_Exercise objective_: Return unchanged the lines below, from the line with "What do you see at coordinates (215, 527)" through the line with "01.01.1970 is located", both included.

╭─ Data extract

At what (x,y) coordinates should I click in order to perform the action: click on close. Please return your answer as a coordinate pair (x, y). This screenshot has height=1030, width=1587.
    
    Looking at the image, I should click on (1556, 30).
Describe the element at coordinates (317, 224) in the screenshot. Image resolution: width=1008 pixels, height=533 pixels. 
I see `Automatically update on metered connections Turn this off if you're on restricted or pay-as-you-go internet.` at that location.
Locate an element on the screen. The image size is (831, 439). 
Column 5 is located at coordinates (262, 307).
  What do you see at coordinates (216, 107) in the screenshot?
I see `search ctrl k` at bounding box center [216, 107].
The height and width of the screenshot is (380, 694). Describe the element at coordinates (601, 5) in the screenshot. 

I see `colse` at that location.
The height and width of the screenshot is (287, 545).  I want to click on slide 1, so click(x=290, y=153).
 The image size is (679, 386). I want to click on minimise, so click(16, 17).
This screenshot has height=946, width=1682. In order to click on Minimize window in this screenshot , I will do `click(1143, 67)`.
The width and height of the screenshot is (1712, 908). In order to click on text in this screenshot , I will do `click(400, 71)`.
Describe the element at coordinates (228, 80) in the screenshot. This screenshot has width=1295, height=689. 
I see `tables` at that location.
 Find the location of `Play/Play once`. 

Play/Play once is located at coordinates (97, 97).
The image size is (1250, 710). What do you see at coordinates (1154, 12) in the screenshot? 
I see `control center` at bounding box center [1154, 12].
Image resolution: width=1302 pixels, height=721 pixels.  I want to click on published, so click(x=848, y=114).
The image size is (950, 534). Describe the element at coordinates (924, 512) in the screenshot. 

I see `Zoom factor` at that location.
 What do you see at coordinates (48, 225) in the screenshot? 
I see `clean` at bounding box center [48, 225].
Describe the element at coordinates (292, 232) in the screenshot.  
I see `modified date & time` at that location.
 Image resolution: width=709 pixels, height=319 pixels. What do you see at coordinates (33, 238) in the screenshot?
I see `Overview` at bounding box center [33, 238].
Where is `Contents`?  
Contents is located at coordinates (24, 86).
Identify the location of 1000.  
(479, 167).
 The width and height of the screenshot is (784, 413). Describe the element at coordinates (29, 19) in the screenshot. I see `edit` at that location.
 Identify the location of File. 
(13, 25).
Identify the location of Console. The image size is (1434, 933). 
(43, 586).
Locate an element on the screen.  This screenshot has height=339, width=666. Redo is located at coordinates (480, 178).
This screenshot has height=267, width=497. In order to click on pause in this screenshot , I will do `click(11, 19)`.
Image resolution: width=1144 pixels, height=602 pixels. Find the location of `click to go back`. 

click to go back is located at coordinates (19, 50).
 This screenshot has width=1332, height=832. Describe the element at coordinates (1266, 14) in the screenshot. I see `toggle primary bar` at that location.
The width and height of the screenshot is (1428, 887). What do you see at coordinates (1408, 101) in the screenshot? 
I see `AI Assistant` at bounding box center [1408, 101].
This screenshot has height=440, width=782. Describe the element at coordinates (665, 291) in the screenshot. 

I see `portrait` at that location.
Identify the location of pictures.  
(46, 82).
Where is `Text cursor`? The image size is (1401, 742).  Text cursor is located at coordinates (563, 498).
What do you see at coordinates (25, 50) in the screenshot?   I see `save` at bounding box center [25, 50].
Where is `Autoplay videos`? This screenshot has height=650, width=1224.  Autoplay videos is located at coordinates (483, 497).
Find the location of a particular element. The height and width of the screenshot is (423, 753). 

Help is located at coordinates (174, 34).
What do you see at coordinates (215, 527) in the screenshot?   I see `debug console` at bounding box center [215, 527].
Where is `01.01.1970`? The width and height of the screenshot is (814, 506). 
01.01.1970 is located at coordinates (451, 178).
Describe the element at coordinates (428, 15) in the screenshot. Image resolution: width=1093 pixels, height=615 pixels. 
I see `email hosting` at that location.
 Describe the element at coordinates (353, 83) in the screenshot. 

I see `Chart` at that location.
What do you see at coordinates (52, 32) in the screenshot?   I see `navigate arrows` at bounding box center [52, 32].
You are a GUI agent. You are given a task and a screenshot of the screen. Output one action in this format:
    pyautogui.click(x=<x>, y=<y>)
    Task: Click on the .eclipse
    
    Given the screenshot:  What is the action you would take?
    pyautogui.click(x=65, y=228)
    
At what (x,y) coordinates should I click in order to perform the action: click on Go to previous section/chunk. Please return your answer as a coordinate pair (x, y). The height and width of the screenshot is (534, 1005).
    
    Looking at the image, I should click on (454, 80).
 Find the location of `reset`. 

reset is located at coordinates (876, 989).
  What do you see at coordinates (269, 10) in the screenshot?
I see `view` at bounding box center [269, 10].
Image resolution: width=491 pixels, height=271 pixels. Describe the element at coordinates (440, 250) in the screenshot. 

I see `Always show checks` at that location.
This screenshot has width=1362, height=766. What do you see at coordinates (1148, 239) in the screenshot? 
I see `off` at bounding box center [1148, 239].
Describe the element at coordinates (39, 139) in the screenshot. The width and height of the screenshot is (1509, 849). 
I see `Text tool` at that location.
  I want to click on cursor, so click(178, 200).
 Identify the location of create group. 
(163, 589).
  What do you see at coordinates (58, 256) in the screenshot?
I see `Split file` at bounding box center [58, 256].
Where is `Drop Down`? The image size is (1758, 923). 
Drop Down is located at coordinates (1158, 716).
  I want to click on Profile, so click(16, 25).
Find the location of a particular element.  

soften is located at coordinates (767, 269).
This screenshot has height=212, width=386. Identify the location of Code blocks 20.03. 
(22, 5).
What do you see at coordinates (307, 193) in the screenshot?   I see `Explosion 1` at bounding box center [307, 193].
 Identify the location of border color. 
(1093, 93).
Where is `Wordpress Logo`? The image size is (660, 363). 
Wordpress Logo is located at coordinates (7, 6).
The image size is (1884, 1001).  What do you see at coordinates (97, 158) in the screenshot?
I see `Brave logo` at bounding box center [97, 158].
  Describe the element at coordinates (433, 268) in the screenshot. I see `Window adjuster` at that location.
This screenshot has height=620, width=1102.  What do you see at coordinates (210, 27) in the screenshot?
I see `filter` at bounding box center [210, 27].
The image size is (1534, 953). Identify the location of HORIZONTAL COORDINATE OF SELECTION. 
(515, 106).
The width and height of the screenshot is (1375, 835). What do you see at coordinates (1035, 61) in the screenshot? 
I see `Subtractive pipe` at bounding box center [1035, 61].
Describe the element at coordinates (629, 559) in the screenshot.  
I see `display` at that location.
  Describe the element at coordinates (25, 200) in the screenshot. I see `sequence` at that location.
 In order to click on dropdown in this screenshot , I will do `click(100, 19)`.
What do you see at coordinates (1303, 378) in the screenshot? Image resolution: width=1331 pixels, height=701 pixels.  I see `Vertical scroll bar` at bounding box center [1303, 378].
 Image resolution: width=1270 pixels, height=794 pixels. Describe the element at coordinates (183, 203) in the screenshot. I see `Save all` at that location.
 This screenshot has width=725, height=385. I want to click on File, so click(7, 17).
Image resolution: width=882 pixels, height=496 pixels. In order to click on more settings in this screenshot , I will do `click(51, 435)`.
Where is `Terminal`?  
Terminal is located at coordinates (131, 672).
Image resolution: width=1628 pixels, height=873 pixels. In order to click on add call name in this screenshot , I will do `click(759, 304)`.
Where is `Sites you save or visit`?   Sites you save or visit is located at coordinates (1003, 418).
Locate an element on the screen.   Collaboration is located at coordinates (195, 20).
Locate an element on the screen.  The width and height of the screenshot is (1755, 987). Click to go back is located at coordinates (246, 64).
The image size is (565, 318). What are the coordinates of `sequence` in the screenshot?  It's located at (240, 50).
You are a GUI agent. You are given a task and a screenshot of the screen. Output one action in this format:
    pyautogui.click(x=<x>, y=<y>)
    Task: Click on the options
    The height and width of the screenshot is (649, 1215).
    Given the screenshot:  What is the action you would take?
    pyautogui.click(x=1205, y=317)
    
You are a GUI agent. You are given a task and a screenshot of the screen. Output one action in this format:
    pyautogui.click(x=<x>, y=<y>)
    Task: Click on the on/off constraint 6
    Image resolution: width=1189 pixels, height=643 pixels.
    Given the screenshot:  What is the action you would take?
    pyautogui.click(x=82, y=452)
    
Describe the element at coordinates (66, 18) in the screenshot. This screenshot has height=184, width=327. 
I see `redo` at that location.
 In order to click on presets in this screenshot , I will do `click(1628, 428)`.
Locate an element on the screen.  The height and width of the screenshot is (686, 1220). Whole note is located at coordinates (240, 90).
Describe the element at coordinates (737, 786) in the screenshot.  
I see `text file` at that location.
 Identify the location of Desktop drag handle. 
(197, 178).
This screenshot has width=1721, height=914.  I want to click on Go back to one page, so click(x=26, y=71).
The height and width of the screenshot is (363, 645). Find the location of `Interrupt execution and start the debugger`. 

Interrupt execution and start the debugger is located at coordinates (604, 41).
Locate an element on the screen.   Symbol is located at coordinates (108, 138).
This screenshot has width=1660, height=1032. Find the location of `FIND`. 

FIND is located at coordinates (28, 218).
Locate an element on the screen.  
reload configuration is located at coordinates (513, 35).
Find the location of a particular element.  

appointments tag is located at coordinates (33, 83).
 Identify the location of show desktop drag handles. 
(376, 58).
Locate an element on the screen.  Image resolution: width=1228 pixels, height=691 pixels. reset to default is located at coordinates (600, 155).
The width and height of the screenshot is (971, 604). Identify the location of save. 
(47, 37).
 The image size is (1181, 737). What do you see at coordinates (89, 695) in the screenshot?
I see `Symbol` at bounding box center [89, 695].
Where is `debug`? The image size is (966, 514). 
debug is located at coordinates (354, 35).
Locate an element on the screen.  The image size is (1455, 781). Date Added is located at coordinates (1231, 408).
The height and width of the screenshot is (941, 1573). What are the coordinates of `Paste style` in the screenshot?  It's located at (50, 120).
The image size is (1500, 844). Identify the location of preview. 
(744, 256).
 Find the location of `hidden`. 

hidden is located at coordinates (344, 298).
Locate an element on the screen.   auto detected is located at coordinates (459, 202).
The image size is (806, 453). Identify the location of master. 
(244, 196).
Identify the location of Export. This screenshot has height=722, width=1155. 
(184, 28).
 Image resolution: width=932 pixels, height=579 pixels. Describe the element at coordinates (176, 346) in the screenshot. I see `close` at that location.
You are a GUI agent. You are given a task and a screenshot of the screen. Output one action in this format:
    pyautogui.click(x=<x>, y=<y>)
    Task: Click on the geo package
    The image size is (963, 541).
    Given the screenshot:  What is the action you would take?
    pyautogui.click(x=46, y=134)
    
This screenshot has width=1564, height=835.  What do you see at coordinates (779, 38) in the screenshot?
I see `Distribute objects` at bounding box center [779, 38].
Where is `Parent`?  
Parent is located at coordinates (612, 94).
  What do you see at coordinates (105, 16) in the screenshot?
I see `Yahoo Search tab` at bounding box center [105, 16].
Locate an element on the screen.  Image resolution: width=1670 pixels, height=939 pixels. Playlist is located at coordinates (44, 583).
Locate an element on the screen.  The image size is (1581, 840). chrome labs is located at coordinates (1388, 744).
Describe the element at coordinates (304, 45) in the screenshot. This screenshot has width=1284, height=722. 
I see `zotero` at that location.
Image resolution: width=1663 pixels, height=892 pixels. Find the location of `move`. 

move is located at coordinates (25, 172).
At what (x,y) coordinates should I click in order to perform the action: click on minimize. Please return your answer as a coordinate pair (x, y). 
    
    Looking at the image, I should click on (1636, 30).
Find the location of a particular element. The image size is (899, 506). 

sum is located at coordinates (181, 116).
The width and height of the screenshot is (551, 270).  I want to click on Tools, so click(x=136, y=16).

╰─

_Task solution_:
What do you see at coordinates (215, 527) in the screenshot?   I see `debug console` at bounding box center [215, 527].
Where is `01.01.1970`? The width and height of the screenshot is (814, 506). 
01.01.1970 is located at coordinates (451, 178).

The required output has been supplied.